Required Reading And Resources: Cook, A. Netuveli, G. Sheikh

Required Reading And Resourcesa Cook A Netuveli G Sheikh A

Homework assignment requires analyzing data from a study testing the effectiveness of a cholesterol treatment on 114 subjects. The task involves describing the hypothesis testing procedure, formulating hypotheses, identifying the test statistic, calculating the p-value, and interpreting whether there is sufficient evidence to reject the null hypothesis.

Paper For Above instruction

In biomedical research, hypothesis testing is fundamental for assessing the effects of treatments and interventions. The process involves several methodical steps designed to evaluate whether observed data support a harmful or beneficial effect of an intervention, based on statistical reasoning.

The initial step is to establish a clear null hypothesis (H₀) and an alternative hypothesis (H₁). The null hypothesis typically represents the status quo or no effect, such as "the cholesterol treatment has no effect on cholesterol levels," whereas the alternative indicates the expected effect, such as "the cholesterol treatment reduces cholesterol levels." In the context of the current study, the hypotheses can be formulated based on the data:

  • H₀: The treatment does not decrease cholesterol (no effect).
  • H₁: The treatment decreases cholesterol (effect).

Determining the appropriate test statistic is crucial, and given the categorical nature of the data—whether cholesterol decreased or not among treated and untreated groups—a chi-square test for independence or a two-proportion z-test would be suitable. Since the data involve proportions of subjects experiencing a decrease versus no decrease across two groups, the two-proportion z-test is particularly apt.

Calculating the test statistic involves assembling the data into a contingency table. Suppose the following counts based on the study data:

Cholesterol Decreased No Cholesterol Decrease Total
Treatment Group a b a + b
No Treatment Group d c + d
Total a + c b + d 114

To compute the z-statistic, we use the formula:

z = (p₁ - p₂) / √(p(1 - p)(1/n₁ + 1/n₂))

where:

  • p₁ = proportion of decreased cholesterol in treatment group = a / (a + b)
  • p₂ = proportion in control group = c / (c + d)
  • p = pooled proportion = (a + c) / (a + b + c + d)
  • n₁ = total in treatment group = a + b
  • n₂ = total in control group = c + d

Suppose from the data: Treatment group with 50 subjects, 30 showing decreased cholesterol; control group with 64 subjects, 20 showing decreased cholesterol. The counts are then:

  • a = 30
  • b = 20
  • c = 20
  • d = 44

Calculations:

  • p₁ = 30 / 50 = 0.6
  • p₂ = 20 / 64 ≈ 0.3125
  • p = (30 + 20) / 114 ≈ 0.4386
  • n₁ = 50
  • n₂ = 64

The standard error (SE) is:

SE = √(p(1 - p)(1/n₁ + 1/n₂)) ≈ √(0.4386 0.5614 (1/50 + 1/64)) ≈ 0.1051

The z-statistic becomes:

z = (0.6 - 0.3125) / 0.1051 ≈ 2.75

Using standard normal distribution tables, the p-value for z = 2.75 (two-tailed) is approximately 0.006.

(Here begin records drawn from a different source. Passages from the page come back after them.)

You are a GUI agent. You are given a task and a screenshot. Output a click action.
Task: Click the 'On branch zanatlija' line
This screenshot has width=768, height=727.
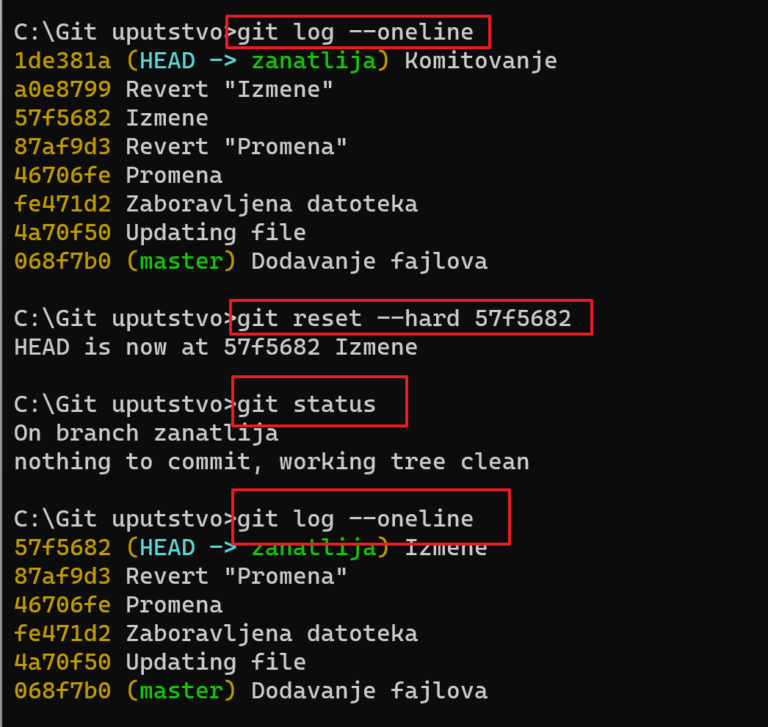point(146,434)
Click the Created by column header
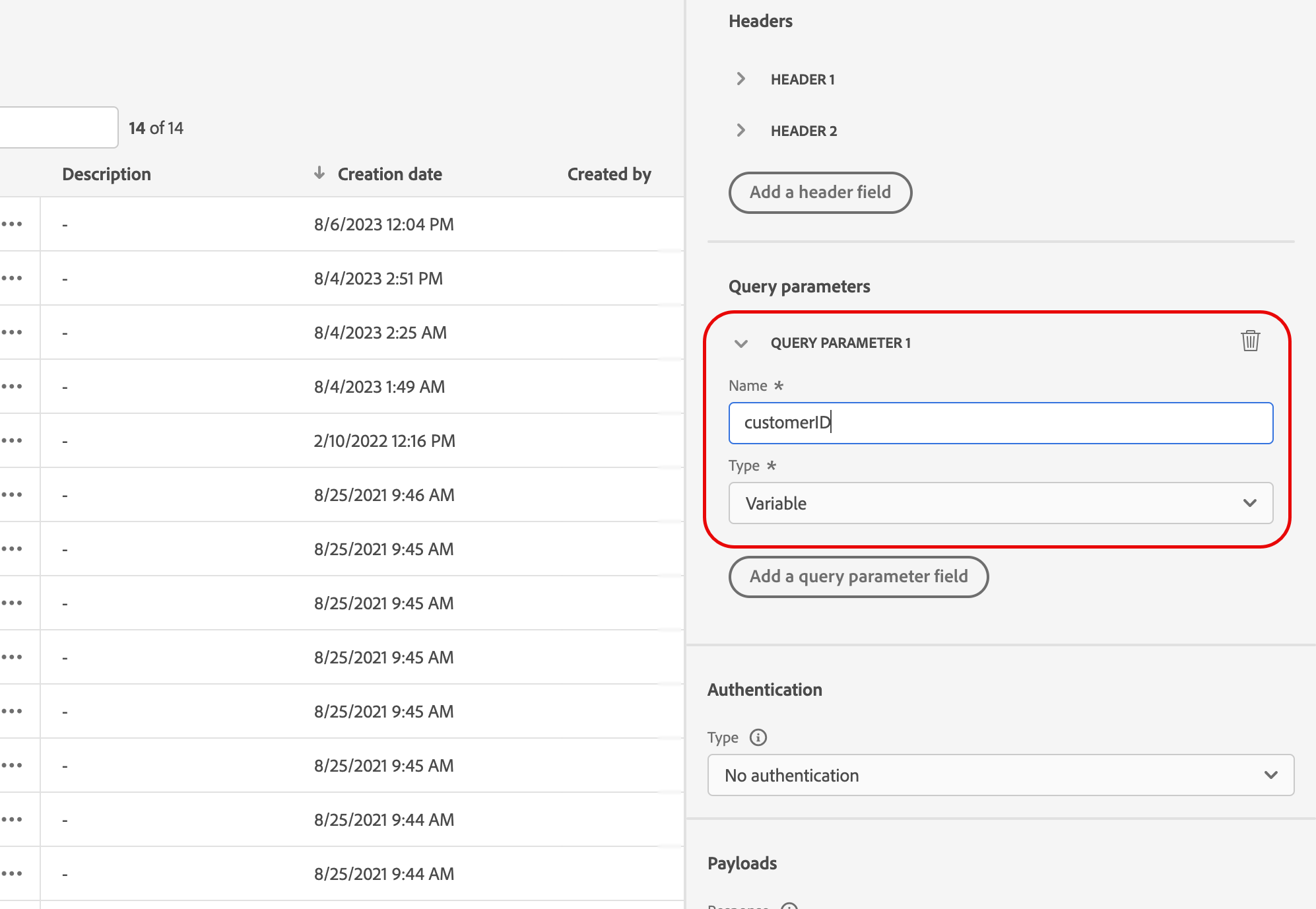The height and width of the screenshot is (909, 1316). click(x=609, y=174)
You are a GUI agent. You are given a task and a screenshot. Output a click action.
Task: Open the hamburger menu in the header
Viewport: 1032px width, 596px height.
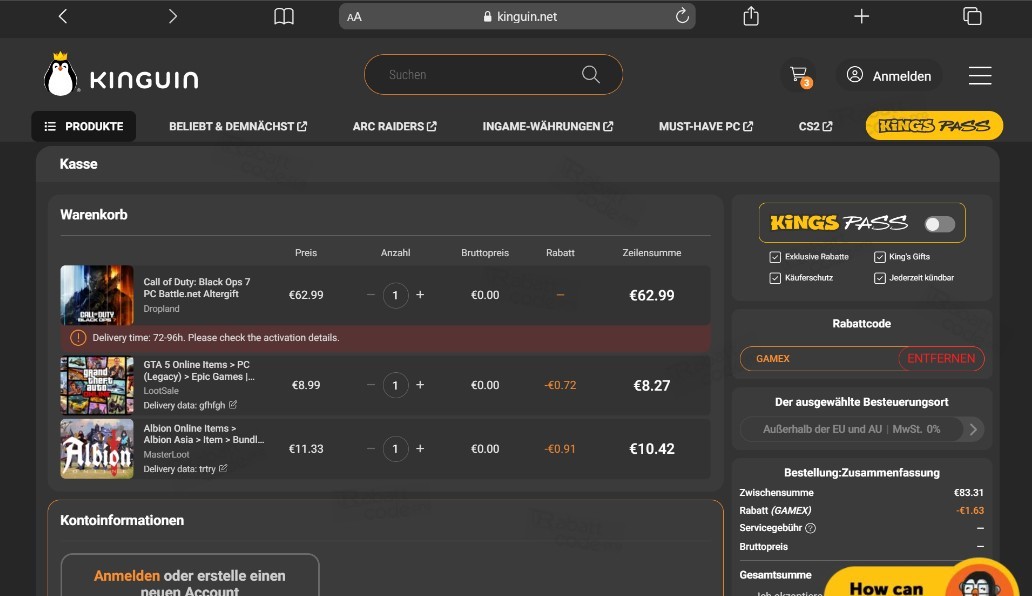979,74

Since the p-value (≈ 0.006) is less than the conventional significance level 0.05, we reject the null hypothesis. This suggests that there is statistically significant evidence that the cholesterol treatment reduces cholesterol levels.

In conclusion, the hypothesis test indicates that the treatment has a significant effect on lowering cholesterol, supporting its efficacy. The procedure included defining hypotheses, selecting the appropriate test statistic, performing calculations to obtain the z-score, determining the p-value, and interpreting the results within a statistical significance framework.

References

  • Cook, A., Netuveli, G., & Sheikh, A. (2004). Basic skills in statistics: A guide for healthcare professionals. London, GBR: Class Publishing.
  • Norman, G. R., & Streiner, D. L. (2014). Biostatistics: The bare essentials (4th ed.). Shelton, CT: PMPH-USA, Ltd.
  • Agresti, A. (2018). Statistical Methods for the Social Sciences. Pearson.
  • Altman, D. G., & Bland, J. M. (1994). Diagnostic tests. In Diagnostic tests 2: Predictive values. BMJ, 309(6947), 102.
  • Miller, R. G. (1986). Beyond ANOVA: Basics of applied statistics. Routledge.
  • Fisher, R. A. (1925). Statistical Methods for Research Workers. Oliver and Boyd.
  • Newcombe, R. G. (1998). Two-sided confidence intervals for the difference of proportions. The American Statistician, 52(2), 127-132.
  • Kathleen, G. (2020). Biostatistics for Medical and Healthcare Professionals. Springer.
  • Rothman, K. J. (2012). Epidemiology: An Introduction. Oxford University Press.
  • Schmidt, F. L., & Hunter, J. E. (2014). Methods of meta-analysis: Correcting error and bias in research findings. SAGE Publications.